● Tekst do przeczytania:

• +48 502 21 31 22

Branża e-commerce i logistyki z problemami kadrowymi przed świętami

Wyraźnie wyższa mobilność pracowników w e-commerce i logistyce ma swoje źródło w stagnacji płac.

Branża e-commerce i logistyki z problemami kadrowymi przed świętami

Sezon zakupowy obejmujący takie wydarzenia jak Black Friday, Cyber Monday i okres świąteczny jeszcze się nie rozpoczął, a firmy z branży e-commerce i logistyki stoją już przed poważnym wyzwaniem kadrowym. Jak wynika z najnowszej edycji „Barometru Polskiego Rynku Pracy” Personnel Service, 56% pracowników e-commerce i 36% zatrudnionych w logistyce rozważa zmianę miejsca pracy. Jest to znacznie więcej niż średnia dla całej gospodarki, gdzie takie plany deklaruje 20% osób. Wysoka rotacja w tych newralgicznych sektorach stwarza realne ryzyko, że firmy nie będą w stanie sprawnie i terminowo obsłużyć zamówień w kluczowym dla nich okresie.

● Wpisy wzięte ze zbioru:
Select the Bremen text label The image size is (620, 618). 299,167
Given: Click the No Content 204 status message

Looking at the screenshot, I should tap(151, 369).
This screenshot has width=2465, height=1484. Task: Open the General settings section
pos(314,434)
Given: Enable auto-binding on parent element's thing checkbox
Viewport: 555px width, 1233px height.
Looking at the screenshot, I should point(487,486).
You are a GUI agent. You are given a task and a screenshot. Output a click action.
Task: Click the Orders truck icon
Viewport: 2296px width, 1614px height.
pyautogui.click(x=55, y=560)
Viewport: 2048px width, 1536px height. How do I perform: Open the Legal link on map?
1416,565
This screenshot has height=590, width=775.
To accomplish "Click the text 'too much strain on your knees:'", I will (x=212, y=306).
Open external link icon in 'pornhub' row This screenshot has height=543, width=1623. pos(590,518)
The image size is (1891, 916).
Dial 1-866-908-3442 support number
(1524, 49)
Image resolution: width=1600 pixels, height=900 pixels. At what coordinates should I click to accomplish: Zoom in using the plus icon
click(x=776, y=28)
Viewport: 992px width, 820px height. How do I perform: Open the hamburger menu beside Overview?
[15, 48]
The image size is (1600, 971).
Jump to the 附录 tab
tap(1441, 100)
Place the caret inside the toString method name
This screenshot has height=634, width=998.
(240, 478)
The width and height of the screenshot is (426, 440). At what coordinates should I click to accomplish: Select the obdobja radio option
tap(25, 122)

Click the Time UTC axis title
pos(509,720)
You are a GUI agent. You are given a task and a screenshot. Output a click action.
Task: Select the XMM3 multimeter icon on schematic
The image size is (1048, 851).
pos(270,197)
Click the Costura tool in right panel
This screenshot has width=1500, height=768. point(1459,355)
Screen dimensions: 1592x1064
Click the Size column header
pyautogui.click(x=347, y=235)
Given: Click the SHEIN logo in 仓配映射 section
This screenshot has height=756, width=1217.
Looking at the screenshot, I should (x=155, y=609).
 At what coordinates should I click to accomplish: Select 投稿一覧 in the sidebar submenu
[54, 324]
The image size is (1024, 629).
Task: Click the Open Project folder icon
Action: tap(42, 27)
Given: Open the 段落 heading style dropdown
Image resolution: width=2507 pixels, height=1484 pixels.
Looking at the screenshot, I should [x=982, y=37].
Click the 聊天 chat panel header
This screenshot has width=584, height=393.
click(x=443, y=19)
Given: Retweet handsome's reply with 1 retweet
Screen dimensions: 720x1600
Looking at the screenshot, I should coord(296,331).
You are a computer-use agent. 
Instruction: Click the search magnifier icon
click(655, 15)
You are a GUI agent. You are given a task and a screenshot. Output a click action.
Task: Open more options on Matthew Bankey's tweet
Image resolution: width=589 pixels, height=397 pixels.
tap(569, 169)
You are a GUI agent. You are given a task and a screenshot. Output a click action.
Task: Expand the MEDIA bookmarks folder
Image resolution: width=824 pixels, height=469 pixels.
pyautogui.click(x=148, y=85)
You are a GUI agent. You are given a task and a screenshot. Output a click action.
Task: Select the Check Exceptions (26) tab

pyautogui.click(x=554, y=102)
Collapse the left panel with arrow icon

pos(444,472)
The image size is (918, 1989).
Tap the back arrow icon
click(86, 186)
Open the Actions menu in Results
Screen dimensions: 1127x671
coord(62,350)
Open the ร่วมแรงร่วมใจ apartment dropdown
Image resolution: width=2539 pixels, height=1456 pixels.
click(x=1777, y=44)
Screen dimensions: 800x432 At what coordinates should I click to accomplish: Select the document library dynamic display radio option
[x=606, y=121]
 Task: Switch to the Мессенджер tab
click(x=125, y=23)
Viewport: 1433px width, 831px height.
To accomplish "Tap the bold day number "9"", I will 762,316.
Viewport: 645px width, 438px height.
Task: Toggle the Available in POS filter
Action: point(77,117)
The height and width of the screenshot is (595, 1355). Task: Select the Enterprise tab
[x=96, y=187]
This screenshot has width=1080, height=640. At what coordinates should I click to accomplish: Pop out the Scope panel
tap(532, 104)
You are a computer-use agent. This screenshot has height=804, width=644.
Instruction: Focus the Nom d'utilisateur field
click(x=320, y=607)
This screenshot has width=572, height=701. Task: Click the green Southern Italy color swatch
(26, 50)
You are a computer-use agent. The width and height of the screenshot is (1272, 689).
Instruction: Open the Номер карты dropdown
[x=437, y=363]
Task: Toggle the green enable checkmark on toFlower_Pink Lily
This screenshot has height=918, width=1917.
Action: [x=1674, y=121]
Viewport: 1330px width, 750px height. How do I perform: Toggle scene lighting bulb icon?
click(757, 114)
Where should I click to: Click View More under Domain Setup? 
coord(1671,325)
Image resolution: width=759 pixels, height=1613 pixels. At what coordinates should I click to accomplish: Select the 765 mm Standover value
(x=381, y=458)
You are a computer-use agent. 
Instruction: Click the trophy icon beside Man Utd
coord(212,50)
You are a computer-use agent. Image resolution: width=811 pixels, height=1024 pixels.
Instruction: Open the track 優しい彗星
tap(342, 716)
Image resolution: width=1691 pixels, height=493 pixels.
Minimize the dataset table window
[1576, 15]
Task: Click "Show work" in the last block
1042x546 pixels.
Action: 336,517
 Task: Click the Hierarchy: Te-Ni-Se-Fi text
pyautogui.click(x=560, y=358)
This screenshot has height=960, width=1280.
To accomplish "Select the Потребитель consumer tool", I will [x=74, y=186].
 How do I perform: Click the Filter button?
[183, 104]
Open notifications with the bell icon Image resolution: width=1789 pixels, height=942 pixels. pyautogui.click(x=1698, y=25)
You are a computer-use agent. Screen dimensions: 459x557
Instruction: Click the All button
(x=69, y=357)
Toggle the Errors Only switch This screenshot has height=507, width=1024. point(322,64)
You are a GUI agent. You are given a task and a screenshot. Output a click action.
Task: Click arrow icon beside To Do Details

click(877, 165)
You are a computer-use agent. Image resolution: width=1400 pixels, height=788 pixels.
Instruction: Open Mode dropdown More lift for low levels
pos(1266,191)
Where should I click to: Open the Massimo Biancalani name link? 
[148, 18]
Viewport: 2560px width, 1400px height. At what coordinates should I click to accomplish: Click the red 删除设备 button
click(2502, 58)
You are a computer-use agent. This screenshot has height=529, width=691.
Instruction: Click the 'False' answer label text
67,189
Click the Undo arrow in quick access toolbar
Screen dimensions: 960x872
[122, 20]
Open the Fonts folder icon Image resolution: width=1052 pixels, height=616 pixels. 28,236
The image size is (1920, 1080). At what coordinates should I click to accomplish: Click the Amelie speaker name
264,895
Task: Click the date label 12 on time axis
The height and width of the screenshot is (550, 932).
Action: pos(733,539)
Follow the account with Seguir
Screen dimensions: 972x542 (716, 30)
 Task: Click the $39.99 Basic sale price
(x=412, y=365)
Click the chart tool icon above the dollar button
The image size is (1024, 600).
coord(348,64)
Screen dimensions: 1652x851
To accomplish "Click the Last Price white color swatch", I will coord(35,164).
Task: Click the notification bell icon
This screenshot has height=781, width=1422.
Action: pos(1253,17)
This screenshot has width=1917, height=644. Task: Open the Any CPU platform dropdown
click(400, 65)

● Lista zadań:
1/ Przepisz z tekstu o problemach kadrowych w e-commerce i logistyce fragment od „Sezon zakupowy obejmujący” do „dla nich okresie.”.
2/ Umieść w tabeli Markdown z kolumnami „Nr” i „Treść” wiersze wpisów od wiersza z „Given: Click the SHEIN logo in 仓配映射 section” do wiersza z „click(x=443, y=19)”, razem z tymi dwoma wierszami. Puste wiersze pomiń.

● Lista rozwiązań:
1/
Sezon zakupowy obejmujący takie wydarzenia jak Black Friday, Cyber Monday i okres świąteczny jeszcze się nie rozpoczął, a firmy z branży e-commerce i logistyki stoją już przed poważnym wyzwaniem kadrowym. Jak wynika z najnowszej edycji „Barometru Polskiego Rynku Pracy” Personnel Service, 56% pracowników e-commerce i 36% zatrudnionych w logistyce rozważa zmianę miejsca pracy. Jest to znacznie więcej niż średnia dla całej gospodarki, gdzie takie plany deklaruje 20% osób. Wysoka rotacja w tych newralgicznych sektorach stwarza realne ryzyko, że firmy nie będą w stanie sprawnie i terminowo obsłużyć zamówień w kluczowym dla nich okresie.

2/
| Nr | Treść |
|---|---|
| 1 | Given: Click the SHEIN logo in 仓配映射 section |
| 2 | This screenshot has height=756, width=1217. |
| 3 | Looking at the screenshot, I should (x=155, y=609). |
| 4 |  At what coordinates should I click to accomplish: Select 投稿一覧 in the sidebar submenu |
| 5 | [54, 324] |
| 6 | The image size is (1024, 629). |
| 7 | Task: Click the Open Project folder icon |
| 8 | Action: tap(42, 27) |
| 9 | Given: Open the 段落 heading style dropdown |
| 10 | Image resolution: width=2507 pixels, height=1484 pixels. |
| 11 | Looking at the screenshot, I should [x=982, y=37]. |
| 12 | Click the 聊天 chat panel header |
| 13 | This screenshot has width=584, height=393. |
| 14 | click(x=443, y=19) |